Rep. Elijah Cummings, the combative foil to top GOP oversight official Rep. Darrell Issa, is making his first significant power move to cut Issa down to size, demanding authority to stop Issa from issuing congressional subpoenas “unilaterally.”
In a Jan. 24 letter, Cummings claims Issa vowed to him privately to aggressively use his subpoena power “more expansively” than past oversight committee chairmen. Congressional subpoena power gives Issa almost unlimited authority to demand documents and compel testimony from the Obama administration.
Now, Cummings is pushing to give Democrats input on which subpoenas Issa issues and force a committee vote on any he disagrees with.
“You stated that you would not bring any subpoenas before the committee for a vote. It is difficult to imagine any case in which you not have sufficient time to seek my concurrence. It is even more difficult to imagine why you would go forward with a subpoena without a committee vote in cases of significant controversy or disagreement,” Cummings says in the letter.
“Given your position, you have left me no choice but to offer an amendment to the committee rules at tomorrow’s business meeting to codify the bipartisan, historical practice of your predecessors,” Cummings says.
For his part, Issa met Cummings’ charge of “unilateral” subpoenas with his own allegation that Cummings wants to employ “unilateral obstructionism.”
“Rep. Cummings obtained this position by convincing his caucus that he would be a better obstructionist than Chairman Towns or his more senior colleague, Carolyn Maloney. Since assuming the position as Ranking Member, it is evident that obstruction is the only agenda Mr. Cummings in interested in pursuing. Ultimately, the fellow Democratic members of the Committee will have to judge for themselves if they are comfortable with following his path of unilateral obstructionism,” said a spokesman for Issa.
A source close to the committee also denied a key Cummings charge, that Issa had said he would not allow a vote on any subpoenas.
Since Republicans hold a majority on the committee, the proposal by Cummings would not likely give Democrats power to block any subpoenas, but would instead give Cummings and his fellow Democrats another venue to attack Issa on his oversight moves.
The power move by Cummings comes the same day as Issa pushed Cummings to “join with me” in finding regulations issued by Obama that are impeding economic growth.

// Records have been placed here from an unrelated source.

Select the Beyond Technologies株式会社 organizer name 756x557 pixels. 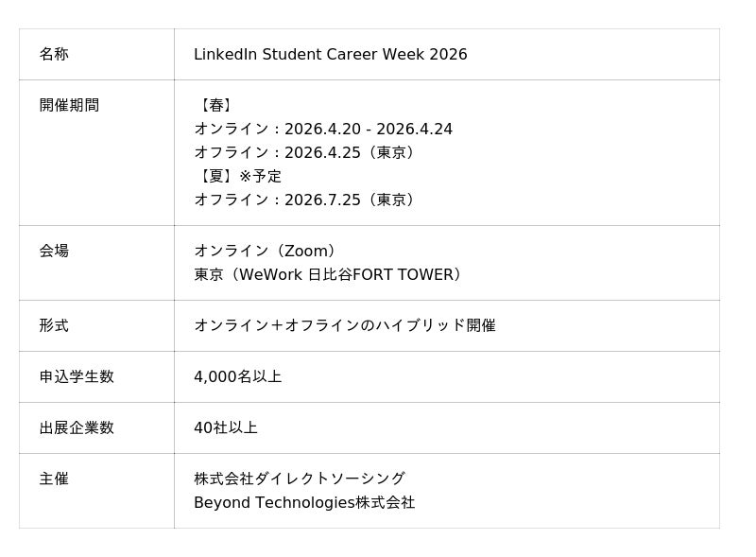pos(304,503)
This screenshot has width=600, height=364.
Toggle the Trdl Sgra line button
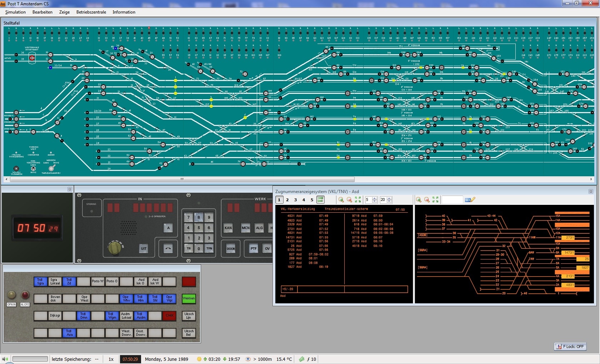[40, 282]
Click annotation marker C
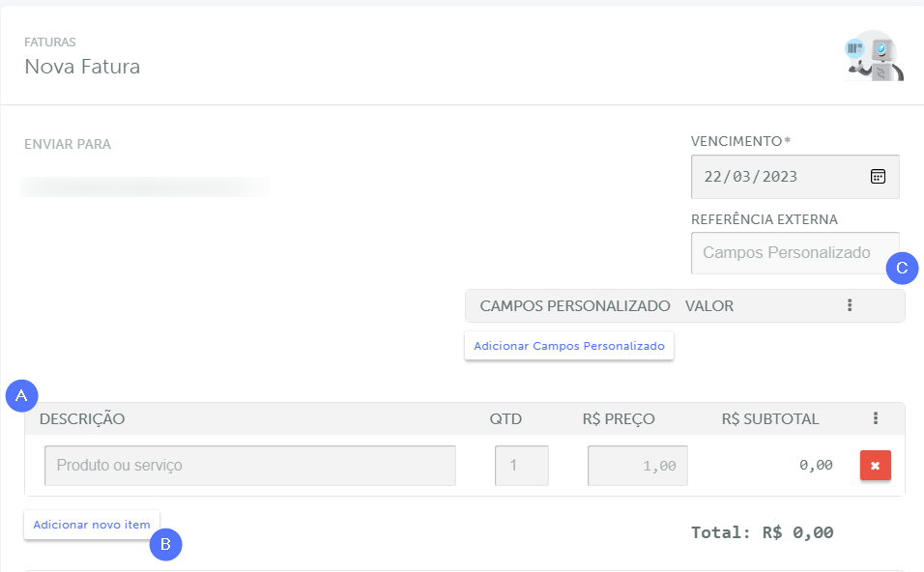Image resolution: width=924 pixels, height=572 pixels. 902,268
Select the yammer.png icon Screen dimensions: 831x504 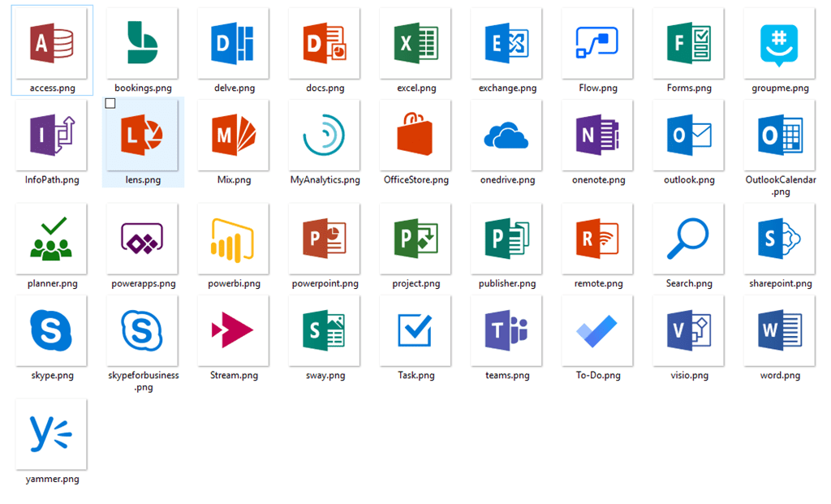[x=51, y=434]
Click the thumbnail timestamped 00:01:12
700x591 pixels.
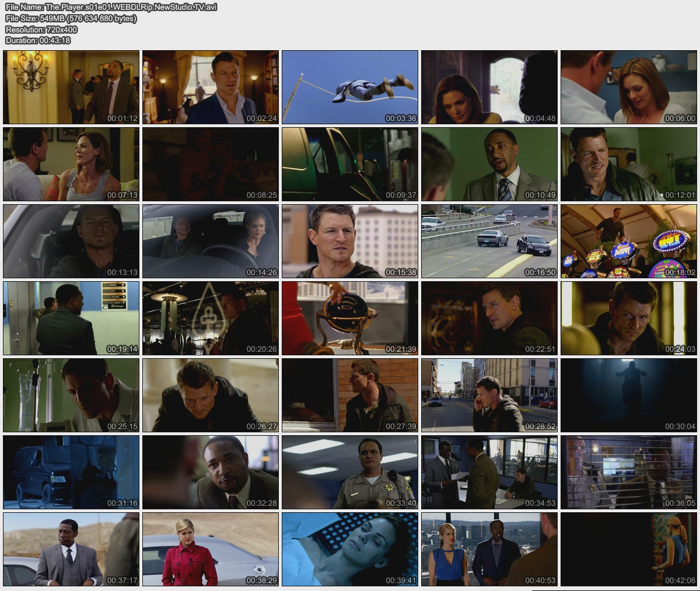pyautogui.click(x=71, y=87)
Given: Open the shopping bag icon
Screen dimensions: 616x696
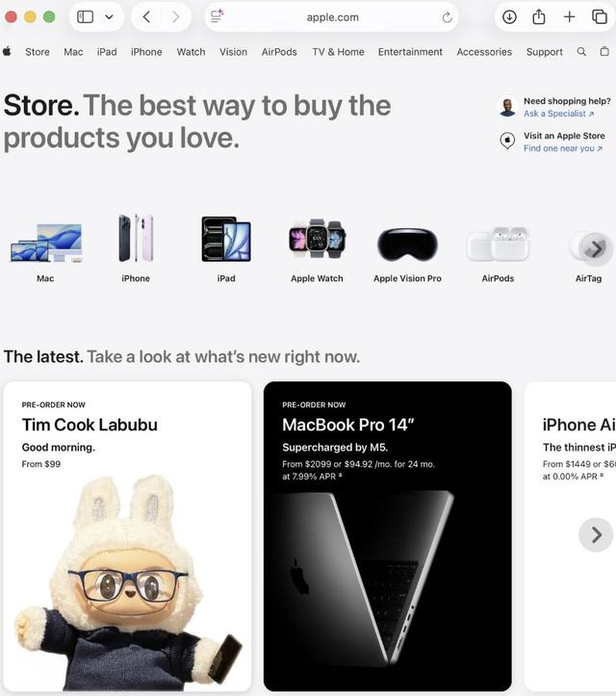Looking at the screenshot, I should (604, 51).
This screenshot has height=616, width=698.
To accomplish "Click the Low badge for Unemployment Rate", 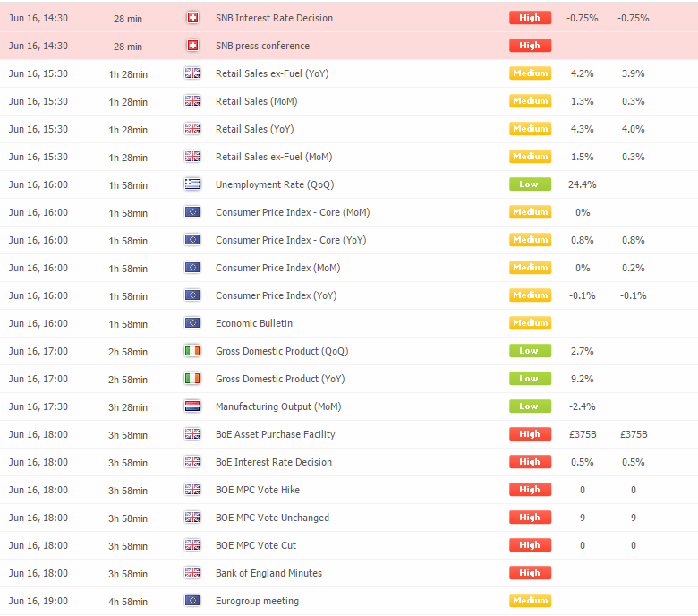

The contrast between the two lawmakers’ moves highlights the role Cummings is staking out as a combative foil willing to fight Issa for every inch, with Issa trying to appear statesmanlike and above the fray.
In demanding a bigger role for Democrats on the subpoena process, Cummings is pointing to arrangements reached under the tenures of past oversight committee chairmen, including Reps. Henry Waxman, California Democrat, and former GOP Rep. Tom Davis.
“The historical practice of all but one of your predecessors, however, has been to refrain from issuing subpoenas unilaterally. Recognizing that the subpoena power is one of the most coercive powers of Congress, the policy of both Republican and Democratic chairmen alike has been to obtain (1) the concurrence of the ranking minority member or (2) a committee vote,” Cummings says.
In other words, if Cummings, the committee’s top Democrat, did not approve of a given subpoena, he could force a vote before the full committee, potentially slowing down the process to a crawl.
“The major exception to this practice was Rep. Dan Burton, who served as chairman from 1997 to 2002. He issued more than 1,000 subpoenas during the Clinton administration without seeking minority concurrence or a committee vote,” Cummings says, “As a result of these and other abuses, the committee was criticized repeatedly, at one point being referred to as ‘its own cartoon, a joke, and a deserved embarrassment.’”
Cummings also claims Issa is withholding documents from him.